James Balog is a conservationist and environmental photographer with a long history of skepticism. Since the 1980s, he would scoff at people speaking about the drastic effects of climate change. After years of these firmly-held beliefs, his mind was changed in one momentous instant. In the early 2000s, he and his crew were in the Arctic on assignment from National Geographic. Seeing glaciers up close, Balog’s worldview turned upside down. He set out to document the majesty and collapse of glaciers all over the world.
What is Glacial Calving?
The North and South Poles are surrounded by massive glaciers made of compacted snow. Calving is the process by which large chunks of ice break off to form icebergs. This is a naturally occurring phenomenon, as glaciers tend to recede and regrow with the seasons. But scientists show that glaciers are shrinking at an increasingly rapid rate all over the world. According to the World Meteorological Organization, glacier collapse is the second largest contributor to rising sea levels.
Too much calving also threatens the supply of freshwater to people living downstream. It can also lead to floods and similar natural disasters. “Preservation of glaciers is not just an environmental, economic and societal necessity,” said WMO Secretary-General Celeste Saulo in a press release. “It’s a matter of survival.”
The Largest Documented Glacier Collapse

It all began with an assignment from National Geographic. James Balog and his colleagues were sent to the Arctic to photograph glaciers for the June 2007 cover story “The Big Thaw”. Until that trip, Balog thought people exaggerated the effects of climate change. “I didn’t think that humans were capable of changing the basic physics and chemistry of this entire, huge planet. It didn’t seem probable, it didn’t seem possible,” Balog said in his 2012 documentary film “Chasing Ice.”
Glacier collapses, and ice loss weren’t the only pieces of evidence that convinced Balog of climate change.
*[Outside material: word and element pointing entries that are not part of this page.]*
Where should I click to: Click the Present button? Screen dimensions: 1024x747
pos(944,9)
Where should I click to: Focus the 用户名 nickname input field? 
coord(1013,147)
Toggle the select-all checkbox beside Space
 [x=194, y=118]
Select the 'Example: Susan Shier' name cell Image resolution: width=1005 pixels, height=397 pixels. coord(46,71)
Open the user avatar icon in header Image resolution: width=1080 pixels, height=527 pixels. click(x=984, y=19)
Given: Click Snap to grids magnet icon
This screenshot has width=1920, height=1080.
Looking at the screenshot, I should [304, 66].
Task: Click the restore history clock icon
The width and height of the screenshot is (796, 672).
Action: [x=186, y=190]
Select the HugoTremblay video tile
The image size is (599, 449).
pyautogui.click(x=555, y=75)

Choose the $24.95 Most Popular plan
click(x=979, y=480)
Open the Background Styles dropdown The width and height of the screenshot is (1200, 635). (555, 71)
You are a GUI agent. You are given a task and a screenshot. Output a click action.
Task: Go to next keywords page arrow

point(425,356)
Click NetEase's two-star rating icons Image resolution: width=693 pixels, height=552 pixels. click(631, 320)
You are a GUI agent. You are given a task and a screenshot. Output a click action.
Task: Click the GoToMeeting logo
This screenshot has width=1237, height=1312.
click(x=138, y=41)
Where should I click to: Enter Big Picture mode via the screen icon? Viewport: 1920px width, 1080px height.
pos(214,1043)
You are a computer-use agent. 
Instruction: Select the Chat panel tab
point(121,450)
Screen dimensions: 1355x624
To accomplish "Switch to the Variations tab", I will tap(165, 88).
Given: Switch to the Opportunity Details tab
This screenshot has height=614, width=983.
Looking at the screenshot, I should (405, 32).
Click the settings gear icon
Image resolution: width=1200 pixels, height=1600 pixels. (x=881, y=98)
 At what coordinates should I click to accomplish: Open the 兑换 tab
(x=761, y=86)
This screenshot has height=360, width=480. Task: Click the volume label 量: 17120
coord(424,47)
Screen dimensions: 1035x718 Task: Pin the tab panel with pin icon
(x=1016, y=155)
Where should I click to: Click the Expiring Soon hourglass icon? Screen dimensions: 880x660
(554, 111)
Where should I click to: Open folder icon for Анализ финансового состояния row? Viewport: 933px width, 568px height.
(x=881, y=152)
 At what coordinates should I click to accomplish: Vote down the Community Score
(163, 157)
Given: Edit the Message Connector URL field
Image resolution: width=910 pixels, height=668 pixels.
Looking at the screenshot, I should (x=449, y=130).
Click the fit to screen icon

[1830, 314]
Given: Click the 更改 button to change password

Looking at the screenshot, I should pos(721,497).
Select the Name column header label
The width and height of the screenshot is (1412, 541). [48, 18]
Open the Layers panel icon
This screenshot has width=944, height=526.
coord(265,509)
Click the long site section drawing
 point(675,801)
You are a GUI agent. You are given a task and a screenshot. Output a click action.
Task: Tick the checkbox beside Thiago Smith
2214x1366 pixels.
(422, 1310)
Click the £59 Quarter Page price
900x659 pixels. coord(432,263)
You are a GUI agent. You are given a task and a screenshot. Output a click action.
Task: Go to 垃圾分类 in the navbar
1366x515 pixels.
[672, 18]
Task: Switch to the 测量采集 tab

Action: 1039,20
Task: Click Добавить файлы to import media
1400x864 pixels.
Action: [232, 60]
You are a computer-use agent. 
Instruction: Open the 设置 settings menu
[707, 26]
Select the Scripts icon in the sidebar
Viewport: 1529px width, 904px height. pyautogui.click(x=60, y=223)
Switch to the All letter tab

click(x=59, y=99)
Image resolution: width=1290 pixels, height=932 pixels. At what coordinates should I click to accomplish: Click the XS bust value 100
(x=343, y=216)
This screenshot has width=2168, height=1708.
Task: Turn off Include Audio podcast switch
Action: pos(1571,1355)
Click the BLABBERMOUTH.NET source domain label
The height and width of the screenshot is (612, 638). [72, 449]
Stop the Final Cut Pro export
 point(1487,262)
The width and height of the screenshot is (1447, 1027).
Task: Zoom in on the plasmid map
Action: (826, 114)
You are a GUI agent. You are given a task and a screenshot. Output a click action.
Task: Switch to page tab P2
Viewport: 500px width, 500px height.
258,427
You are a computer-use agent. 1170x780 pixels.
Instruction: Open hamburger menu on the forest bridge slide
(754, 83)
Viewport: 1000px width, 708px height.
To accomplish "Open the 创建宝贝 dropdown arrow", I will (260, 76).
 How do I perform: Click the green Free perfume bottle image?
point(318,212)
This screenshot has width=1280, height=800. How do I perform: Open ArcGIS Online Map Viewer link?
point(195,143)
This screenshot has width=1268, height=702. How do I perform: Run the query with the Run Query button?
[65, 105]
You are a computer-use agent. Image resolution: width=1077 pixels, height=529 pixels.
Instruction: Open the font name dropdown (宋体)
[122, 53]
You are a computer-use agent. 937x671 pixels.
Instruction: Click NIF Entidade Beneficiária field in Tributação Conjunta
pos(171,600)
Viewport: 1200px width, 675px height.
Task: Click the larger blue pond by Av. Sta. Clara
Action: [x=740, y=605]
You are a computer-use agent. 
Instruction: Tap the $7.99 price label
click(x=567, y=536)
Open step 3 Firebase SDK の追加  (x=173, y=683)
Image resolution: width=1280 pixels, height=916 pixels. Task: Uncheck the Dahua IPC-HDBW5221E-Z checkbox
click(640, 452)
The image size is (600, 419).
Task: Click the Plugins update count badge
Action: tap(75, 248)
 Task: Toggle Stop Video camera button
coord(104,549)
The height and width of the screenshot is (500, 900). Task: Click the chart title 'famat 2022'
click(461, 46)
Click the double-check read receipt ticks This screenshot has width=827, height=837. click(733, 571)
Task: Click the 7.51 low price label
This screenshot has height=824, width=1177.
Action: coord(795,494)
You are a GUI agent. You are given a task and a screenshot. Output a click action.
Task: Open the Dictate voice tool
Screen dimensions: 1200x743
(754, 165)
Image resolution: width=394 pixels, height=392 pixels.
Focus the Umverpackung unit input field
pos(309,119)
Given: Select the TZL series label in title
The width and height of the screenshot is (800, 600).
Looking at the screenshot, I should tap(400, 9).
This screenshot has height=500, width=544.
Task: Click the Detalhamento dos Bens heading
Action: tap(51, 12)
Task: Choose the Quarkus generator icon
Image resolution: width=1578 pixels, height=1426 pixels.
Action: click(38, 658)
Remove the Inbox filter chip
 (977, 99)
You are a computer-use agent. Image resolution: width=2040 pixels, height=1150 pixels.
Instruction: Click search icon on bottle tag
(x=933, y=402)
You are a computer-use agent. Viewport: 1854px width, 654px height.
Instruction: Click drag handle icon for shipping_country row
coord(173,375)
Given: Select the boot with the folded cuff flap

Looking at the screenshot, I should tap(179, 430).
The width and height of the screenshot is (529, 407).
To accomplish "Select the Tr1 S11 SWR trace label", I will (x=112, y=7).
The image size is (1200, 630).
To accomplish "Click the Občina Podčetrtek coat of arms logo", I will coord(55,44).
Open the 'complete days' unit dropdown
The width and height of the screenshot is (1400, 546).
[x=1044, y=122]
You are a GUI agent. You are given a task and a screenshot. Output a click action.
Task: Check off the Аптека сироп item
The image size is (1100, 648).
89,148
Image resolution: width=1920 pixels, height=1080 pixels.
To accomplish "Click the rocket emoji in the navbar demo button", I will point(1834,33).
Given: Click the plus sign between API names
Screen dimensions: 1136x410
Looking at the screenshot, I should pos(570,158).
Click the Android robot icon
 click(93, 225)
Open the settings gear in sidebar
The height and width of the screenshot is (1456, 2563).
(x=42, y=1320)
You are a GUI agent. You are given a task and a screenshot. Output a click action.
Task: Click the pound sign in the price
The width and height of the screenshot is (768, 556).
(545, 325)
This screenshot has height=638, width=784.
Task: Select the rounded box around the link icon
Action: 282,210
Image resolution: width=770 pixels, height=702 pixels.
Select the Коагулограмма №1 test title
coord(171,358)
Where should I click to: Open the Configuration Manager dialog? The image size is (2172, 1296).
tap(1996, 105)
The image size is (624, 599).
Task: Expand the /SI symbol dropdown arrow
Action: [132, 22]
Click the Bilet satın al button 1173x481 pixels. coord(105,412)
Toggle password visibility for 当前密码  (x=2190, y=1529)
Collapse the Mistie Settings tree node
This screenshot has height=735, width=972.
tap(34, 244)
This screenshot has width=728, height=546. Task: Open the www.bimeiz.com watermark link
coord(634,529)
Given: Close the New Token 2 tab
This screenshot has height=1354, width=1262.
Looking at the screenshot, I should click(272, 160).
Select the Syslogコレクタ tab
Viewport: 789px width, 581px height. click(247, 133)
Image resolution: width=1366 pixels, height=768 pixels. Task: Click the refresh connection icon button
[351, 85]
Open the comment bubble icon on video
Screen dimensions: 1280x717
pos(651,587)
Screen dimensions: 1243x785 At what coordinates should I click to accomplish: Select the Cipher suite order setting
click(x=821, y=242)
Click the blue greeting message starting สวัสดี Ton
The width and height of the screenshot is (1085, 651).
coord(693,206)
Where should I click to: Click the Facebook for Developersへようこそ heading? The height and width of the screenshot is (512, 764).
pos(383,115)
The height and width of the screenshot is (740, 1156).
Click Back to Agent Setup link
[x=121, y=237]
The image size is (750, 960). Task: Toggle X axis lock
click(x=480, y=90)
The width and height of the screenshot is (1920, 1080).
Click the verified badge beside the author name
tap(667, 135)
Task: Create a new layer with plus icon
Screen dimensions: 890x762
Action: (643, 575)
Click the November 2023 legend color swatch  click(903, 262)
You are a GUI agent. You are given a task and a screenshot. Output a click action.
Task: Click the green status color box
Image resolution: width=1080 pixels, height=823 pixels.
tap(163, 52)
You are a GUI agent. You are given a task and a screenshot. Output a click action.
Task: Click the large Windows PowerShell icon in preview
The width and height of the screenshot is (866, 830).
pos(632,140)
He was also shocked by the carbon monoxide levels sealed away in bubbles in the ice. These bubbles contain samples of atmospheric temperatures from previous eras. They showed how temperatures are rising compared to past generations.
While still on assignment from National Geographic, he and his team took photos of glaciers in Iceland and marked the locations. Six months later, they returned to those spots, but the landscape had changed so much that they thought they had marked the wrong places. Their photos captured the staggering loss of ice in the area. This inspired Balog to create the Extreme Ice Survey.
The Extreme Ice Survey


For three years, Balog and his team of glaciologists, photographers, and field technicians used time-lapse cameras to document the melting glaciers in real-time. His goal was to provide indisputable, gut-wrenching proof of the climate-change crisis. They placed twelve cameras in Greenland, five in Alaska, five in Iceland, and two in Montana. The cameras, custom-made by the crew, took pictures of the same landscape every hour during daylight hours.
“The stunning thing has been that you can see some really astounding changes to these huge landscapes in astonishingly short periods of time, in some cases a matter of days or weeks,” said Balog in a 2009 interview with National Geographic. “As a layperson who is professionally and technically educated, you walk through these landscapes and think: Well, okay, whatever changes are going to happen here will happen slowly and incrementally. But these cameras are recording changes… happening rapidly and abruptly. That’s the revelation…”
The Ilulissat Glacier Collapse

Caption: The Ilulissat Glacier, also known as the Jakobshavn Glacier, is where the EIS team filmed the record-breaking glacier collapse.
The team continuously traveled to the locations to film and perform maintenance. During these visits, they witnessed multiple glacier calving events. However, the most notable was the massive collapse of the Ilulissat Glacier in Western Greenland. The 2016 Guinness Book of World Records called this the largest glacier calving event ever captured on film.
On May 28, 2008, Adam LeWinter and Jeff Orlowski were filming the glacier when they witnessed a large piece of ice begin to calve. Massive chunks of dove in and out of the water. Within two hours, the iceberg had completely melted away. In “Chasing Ice,” Balog describes it as if the entire lower tip of Manhattan melted away in just 75 minutes.
Read More: First-of-Its-Kind Meltwater Eruption Breaks Through Greenland Ice
Chasing Progress


After the success of the “Chasing Ice” documentary, Balog brought the mission to the Southern Hemisphere. There, the team set up cameras to capture glaciers on the Antarctic Peninsula and on South Georgia Island. The Extreme Ice Survey officially wrapped in 2022, and it involves 1.5 million images showing glacial change over the span of 15 years. The collection was archived at the National Snow and Ice Data Center (NSIDC).
“This project was challenging. But I think it’s important to have these images out in the public domain…” said Donna Scott, the programs and projects lead at NSIDC, in a featured interview. “Predicting the details of glacier retreat can be difficult for computer models, and this is a valuable resource to improve our understanding. It helps people to understand climate change when you can visually see the change happening.”